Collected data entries
════

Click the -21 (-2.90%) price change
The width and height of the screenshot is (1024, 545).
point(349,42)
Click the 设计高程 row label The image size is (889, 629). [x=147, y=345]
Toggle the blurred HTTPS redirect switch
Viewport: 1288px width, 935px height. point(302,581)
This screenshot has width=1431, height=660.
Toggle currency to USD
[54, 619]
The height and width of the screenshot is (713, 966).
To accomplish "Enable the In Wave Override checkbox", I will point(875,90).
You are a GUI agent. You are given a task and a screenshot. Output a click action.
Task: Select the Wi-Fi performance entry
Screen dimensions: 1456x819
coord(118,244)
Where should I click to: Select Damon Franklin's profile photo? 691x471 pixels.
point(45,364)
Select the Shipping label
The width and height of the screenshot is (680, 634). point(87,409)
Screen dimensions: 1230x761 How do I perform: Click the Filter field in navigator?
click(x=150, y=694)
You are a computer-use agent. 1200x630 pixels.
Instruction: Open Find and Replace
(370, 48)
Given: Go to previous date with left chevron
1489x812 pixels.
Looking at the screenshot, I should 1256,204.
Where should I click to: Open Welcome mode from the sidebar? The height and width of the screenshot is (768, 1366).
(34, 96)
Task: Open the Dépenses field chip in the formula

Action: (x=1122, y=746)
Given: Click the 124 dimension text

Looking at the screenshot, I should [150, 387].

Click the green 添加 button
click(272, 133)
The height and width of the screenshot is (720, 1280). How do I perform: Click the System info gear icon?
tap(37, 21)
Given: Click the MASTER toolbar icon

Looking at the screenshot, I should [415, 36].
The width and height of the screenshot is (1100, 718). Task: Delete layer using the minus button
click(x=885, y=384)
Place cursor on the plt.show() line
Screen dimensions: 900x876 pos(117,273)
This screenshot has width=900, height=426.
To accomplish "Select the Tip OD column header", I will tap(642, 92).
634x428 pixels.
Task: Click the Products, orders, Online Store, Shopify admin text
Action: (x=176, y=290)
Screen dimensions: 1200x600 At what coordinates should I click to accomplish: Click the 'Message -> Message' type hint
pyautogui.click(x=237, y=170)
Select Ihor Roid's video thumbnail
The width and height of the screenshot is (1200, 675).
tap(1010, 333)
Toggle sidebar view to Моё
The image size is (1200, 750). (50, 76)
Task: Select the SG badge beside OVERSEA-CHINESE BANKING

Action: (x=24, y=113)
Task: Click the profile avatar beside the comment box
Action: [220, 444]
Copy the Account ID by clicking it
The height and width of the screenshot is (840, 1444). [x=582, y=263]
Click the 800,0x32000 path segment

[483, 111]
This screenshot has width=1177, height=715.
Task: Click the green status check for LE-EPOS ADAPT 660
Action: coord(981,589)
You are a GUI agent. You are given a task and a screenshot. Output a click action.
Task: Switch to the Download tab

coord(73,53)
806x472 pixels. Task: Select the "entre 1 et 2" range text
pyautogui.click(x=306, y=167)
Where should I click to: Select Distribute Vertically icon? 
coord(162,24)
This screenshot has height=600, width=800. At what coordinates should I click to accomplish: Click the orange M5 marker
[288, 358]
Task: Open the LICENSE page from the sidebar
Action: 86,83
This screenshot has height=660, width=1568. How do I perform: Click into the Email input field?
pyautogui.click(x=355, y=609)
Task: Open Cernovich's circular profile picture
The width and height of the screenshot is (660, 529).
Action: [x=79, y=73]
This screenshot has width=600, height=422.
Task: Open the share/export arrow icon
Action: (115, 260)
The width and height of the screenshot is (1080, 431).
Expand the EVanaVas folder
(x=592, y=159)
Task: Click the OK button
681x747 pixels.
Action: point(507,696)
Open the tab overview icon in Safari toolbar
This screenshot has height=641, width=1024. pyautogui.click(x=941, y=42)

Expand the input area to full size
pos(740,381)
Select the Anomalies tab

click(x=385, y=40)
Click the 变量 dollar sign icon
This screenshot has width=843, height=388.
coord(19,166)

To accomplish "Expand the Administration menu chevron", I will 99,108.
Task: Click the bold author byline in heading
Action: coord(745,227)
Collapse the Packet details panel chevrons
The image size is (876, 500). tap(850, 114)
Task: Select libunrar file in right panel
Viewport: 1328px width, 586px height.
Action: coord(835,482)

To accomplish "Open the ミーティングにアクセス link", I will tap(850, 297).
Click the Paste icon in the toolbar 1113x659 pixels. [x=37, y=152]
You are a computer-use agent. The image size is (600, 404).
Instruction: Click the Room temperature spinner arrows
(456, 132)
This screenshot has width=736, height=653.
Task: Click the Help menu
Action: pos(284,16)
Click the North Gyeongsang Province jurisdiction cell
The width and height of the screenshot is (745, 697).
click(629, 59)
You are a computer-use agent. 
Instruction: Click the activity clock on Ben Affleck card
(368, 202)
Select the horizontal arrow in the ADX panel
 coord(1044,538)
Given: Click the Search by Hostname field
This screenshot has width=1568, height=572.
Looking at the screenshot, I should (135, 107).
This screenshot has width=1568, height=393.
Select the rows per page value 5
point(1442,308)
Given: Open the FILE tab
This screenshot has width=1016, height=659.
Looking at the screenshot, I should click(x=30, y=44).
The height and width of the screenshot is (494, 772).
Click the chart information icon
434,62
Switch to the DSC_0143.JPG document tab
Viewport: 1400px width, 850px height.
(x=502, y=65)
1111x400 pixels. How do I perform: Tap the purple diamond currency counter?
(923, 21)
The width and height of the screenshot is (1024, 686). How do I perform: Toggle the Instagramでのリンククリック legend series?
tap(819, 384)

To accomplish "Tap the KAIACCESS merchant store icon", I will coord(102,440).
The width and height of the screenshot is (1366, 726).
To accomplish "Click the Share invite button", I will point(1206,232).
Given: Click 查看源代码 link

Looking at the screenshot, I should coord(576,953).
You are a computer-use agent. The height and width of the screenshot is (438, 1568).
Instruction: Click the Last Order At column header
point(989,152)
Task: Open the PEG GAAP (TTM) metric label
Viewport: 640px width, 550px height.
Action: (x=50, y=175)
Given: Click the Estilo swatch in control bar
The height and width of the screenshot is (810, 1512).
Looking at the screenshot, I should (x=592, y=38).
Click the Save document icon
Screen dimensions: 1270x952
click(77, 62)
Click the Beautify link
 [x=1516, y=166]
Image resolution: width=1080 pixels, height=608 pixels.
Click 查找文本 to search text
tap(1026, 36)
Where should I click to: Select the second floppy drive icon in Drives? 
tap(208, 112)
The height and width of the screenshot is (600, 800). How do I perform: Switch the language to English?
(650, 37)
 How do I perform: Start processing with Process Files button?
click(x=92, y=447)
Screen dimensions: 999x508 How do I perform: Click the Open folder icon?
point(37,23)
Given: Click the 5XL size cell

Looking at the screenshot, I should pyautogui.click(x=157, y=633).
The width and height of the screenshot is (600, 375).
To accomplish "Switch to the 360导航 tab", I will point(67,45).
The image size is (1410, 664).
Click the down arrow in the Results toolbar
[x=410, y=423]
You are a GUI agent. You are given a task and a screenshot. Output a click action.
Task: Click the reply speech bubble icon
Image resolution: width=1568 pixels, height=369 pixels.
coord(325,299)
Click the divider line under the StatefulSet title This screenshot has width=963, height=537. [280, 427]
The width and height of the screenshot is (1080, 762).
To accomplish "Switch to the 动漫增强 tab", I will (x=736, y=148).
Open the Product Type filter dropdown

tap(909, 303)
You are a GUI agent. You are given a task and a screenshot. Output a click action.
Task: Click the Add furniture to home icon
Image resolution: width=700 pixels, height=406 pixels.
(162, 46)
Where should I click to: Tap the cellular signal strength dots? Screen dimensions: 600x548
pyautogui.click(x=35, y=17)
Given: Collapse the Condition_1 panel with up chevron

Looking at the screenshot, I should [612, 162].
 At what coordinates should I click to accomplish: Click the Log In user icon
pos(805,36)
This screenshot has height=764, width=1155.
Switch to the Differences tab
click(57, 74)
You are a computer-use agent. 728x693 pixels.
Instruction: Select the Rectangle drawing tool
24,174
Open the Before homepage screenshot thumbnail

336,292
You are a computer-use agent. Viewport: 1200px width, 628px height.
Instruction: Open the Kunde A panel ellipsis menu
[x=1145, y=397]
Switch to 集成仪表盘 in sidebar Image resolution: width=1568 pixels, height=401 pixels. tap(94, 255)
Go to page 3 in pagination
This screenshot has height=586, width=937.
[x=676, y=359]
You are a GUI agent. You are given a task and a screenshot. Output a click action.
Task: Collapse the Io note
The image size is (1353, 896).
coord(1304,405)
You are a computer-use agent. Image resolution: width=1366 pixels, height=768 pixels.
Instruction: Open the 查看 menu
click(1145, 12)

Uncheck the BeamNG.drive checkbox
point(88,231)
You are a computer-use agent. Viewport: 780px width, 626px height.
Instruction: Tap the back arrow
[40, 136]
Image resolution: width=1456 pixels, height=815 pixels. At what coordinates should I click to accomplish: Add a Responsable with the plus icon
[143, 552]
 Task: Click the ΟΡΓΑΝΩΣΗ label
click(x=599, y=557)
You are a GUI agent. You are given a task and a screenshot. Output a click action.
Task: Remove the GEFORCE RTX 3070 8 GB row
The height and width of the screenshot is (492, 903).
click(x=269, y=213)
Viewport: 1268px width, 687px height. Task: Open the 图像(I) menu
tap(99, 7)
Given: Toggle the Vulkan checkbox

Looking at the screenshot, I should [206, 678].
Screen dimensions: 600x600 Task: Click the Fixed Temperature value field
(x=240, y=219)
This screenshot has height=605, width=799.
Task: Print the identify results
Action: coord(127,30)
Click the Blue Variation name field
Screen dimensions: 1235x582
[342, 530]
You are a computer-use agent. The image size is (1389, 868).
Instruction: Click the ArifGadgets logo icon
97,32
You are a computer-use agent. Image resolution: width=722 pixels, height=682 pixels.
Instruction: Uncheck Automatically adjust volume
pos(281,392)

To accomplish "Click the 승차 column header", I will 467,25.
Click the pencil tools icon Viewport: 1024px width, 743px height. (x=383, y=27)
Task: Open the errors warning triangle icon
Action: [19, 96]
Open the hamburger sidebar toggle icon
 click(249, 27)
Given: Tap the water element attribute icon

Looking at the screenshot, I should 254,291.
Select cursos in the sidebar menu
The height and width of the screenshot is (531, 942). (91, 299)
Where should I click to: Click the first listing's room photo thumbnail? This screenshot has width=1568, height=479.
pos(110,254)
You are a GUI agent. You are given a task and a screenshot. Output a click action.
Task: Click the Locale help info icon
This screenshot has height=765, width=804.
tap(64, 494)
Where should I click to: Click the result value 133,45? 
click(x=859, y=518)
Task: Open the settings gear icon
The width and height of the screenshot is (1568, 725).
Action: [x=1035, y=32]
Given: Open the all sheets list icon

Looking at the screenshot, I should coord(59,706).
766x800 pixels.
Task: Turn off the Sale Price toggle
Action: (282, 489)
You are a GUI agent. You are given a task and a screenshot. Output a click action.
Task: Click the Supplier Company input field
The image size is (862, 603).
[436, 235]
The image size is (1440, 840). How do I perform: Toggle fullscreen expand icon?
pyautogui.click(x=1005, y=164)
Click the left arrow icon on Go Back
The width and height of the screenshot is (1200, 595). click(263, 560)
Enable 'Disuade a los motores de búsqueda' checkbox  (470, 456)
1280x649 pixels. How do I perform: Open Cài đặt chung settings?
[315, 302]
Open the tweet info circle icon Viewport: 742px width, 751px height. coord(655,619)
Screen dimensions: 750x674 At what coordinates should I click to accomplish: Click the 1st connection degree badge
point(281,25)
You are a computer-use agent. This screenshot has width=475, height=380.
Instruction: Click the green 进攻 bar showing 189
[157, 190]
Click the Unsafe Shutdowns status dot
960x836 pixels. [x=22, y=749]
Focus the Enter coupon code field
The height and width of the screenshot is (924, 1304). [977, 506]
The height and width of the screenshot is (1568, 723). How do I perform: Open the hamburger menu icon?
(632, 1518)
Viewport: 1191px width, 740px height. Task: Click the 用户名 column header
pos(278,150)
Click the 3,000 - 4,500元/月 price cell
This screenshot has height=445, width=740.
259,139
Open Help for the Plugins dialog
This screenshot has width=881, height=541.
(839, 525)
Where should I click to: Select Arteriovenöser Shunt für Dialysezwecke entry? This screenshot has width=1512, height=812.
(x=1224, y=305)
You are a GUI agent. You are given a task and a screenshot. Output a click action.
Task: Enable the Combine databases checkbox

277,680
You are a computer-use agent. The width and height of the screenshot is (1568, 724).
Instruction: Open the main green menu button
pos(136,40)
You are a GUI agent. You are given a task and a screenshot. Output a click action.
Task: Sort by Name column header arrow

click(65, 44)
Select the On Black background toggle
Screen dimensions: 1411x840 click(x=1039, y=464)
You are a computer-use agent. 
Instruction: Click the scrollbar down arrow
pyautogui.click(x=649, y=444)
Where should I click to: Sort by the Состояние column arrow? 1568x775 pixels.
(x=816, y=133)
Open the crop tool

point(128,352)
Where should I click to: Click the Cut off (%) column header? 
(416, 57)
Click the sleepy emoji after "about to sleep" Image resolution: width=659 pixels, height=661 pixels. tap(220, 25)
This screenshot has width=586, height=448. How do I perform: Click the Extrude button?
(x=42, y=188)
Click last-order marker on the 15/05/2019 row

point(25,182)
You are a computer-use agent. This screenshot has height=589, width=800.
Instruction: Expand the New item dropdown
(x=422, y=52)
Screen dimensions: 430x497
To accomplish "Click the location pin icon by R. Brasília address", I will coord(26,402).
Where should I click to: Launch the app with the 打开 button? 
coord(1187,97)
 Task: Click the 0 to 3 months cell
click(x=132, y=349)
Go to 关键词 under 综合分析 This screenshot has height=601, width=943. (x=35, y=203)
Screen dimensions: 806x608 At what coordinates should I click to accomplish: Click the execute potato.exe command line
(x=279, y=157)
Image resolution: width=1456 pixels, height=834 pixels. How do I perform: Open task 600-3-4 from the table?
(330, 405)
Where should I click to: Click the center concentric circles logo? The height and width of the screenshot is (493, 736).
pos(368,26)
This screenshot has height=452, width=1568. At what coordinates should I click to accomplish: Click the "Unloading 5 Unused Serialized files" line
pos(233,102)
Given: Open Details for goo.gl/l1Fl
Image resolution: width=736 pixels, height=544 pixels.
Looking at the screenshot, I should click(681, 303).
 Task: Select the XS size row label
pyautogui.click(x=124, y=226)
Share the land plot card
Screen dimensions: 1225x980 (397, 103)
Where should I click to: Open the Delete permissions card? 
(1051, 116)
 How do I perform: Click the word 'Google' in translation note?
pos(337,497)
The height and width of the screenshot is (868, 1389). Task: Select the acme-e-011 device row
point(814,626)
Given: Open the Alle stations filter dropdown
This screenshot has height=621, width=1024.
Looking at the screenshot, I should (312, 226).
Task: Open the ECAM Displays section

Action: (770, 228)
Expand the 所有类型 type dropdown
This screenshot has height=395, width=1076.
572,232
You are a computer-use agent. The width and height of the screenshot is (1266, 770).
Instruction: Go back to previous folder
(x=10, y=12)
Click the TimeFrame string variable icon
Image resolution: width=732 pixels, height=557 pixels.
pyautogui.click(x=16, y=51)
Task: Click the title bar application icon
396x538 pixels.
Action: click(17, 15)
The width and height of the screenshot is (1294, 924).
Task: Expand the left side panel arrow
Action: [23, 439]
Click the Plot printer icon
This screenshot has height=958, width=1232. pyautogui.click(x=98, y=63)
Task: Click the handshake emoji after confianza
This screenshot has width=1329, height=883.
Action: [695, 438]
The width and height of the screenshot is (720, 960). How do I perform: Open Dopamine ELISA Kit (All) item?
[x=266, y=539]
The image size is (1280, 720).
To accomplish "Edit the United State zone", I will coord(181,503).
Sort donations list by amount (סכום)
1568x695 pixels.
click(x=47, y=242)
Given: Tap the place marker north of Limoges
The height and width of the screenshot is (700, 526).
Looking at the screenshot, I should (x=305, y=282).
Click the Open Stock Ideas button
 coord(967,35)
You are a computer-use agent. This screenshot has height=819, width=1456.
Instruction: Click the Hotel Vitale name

════

Goal of the exercise:
Each line containing the word "title" needs to be copied from the data above.

Exercise result:
Click the divider line under the StatefulSet title This screenshot has width=963, height=537. [280, 427]
Task: Click the title bar application icon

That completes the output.